The collection ends in Part V, “Learning,” with a pair of essays that turn to mobilizing freak studies scholarship for pedagogical ends. Cynthia Wu, in “The Pedagogical Utility of Early Freak Shows,” twins her own entrée into disability studies by way of P. T. Barnum’s 1871 autobiography with a practical account of how she uses the foundational texts of freak studies in the classroom.
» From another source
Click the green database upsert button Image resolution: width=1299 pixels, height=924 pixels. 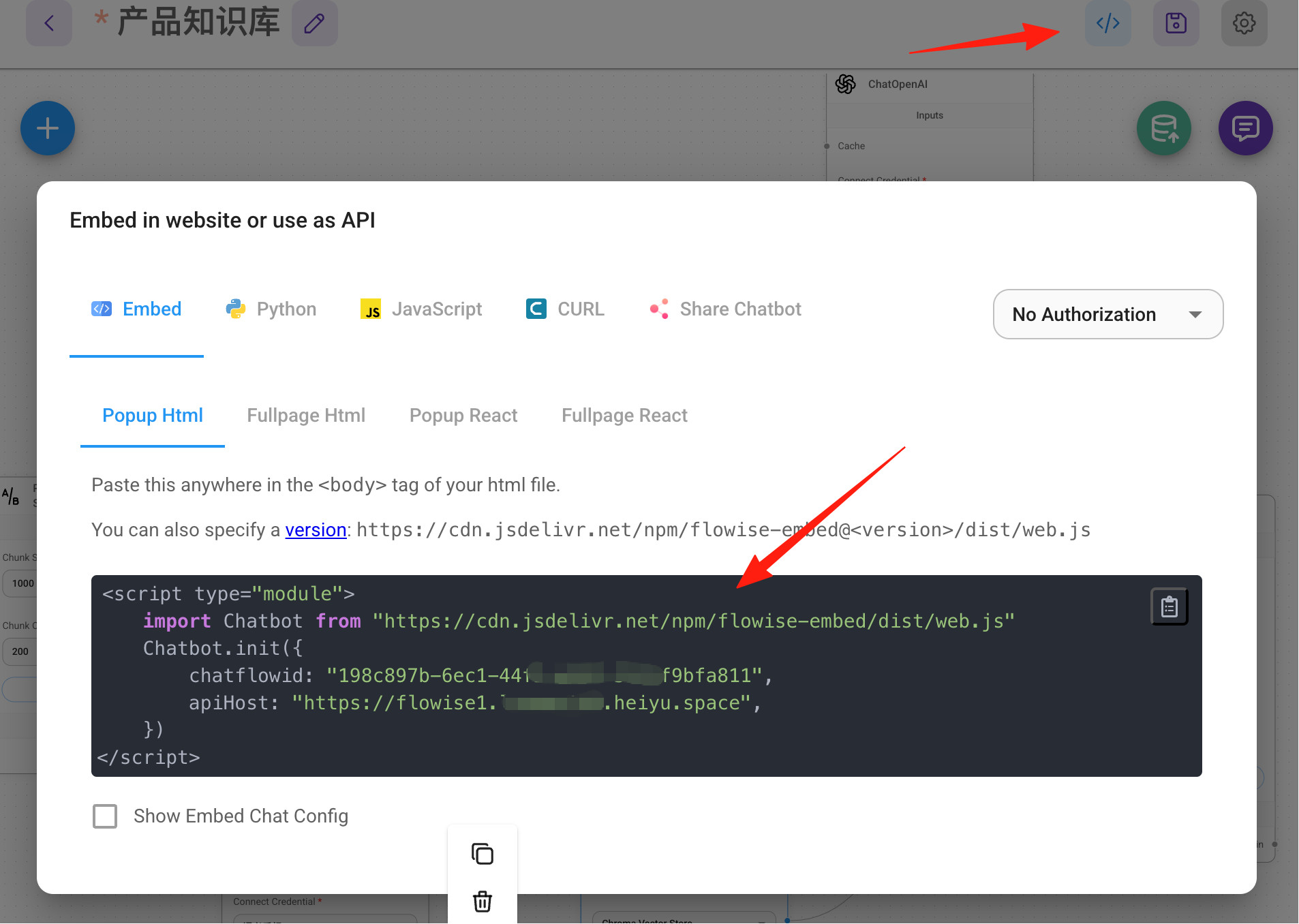[1164, 128]
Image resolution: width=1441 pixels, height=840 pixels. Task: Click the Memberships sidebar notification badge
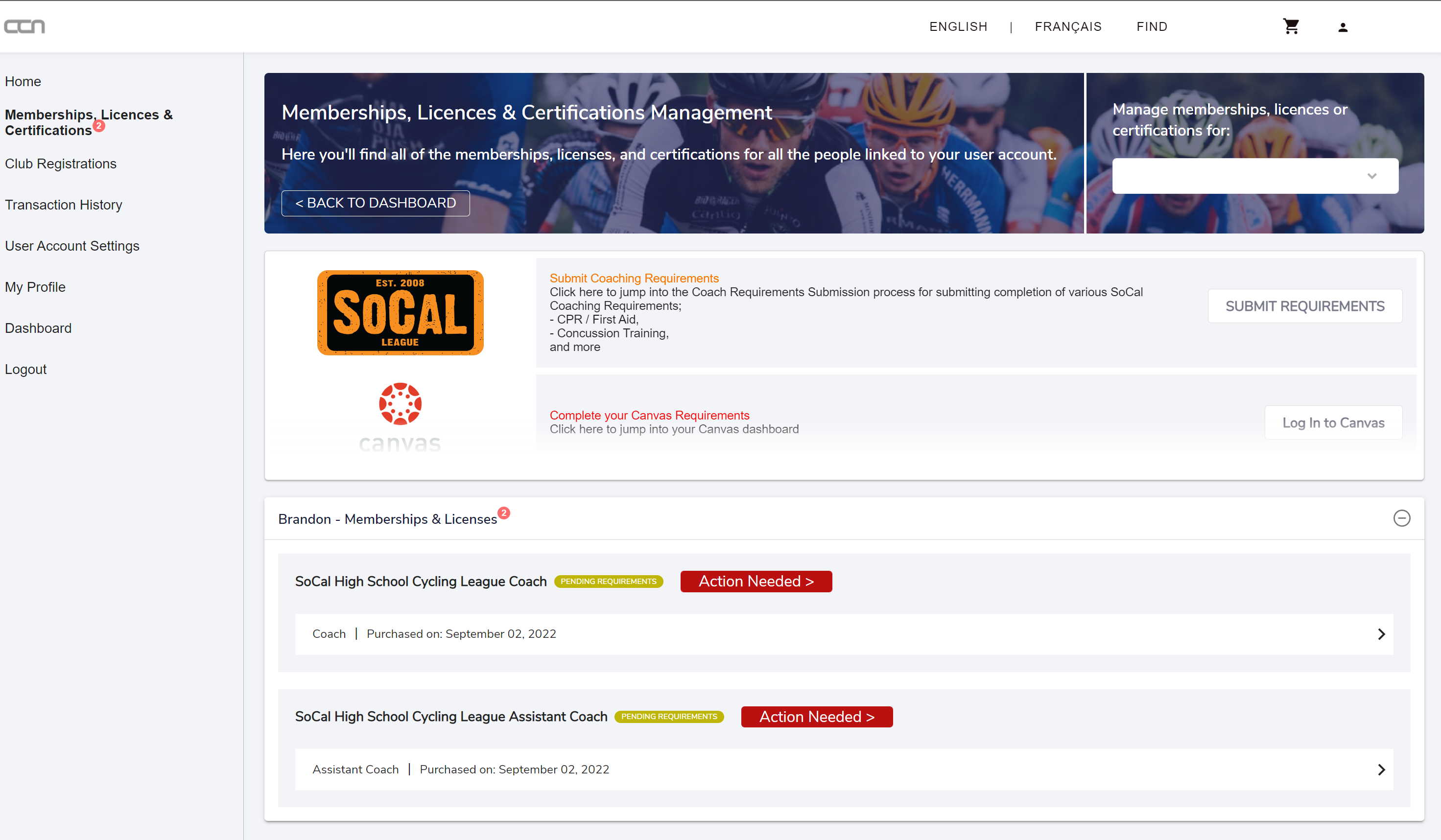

The collection’s final essay, Leonard Cassuto’s “Teaching the Extraordinary Body,” is a fitting end that does unspoken double duty as the book’s conclusion, considering the ways in which the core concerns of freaks and freakery—particularly the freak as an ambivalent figure—remain evergreen for students.

This review has resisted defining freak and Cassuto’s final gesture at “The powerful back-and-forth between conflicted oppositions  [ . . . ] that powers the cultural work of freaks” suggests why. Throughout Freak Inheritance, its myriad scholars all point at a diverse and contested space where a definition should be. Indeed, as Gerber himself writes, disability studies scholars do not agree on the precise nature of the freak. It would be too tidy to retreat to defining freaks and freakery by this mess and this contestation. It would be too much sleight of hand. But for all the people marked as freaks this collection discusses, it is display and performance—whether voluntary or violent—that formed the boundaries of freakery. And what is sleight of hand if not a magic trick, a performance, an invitation to step right up and behold?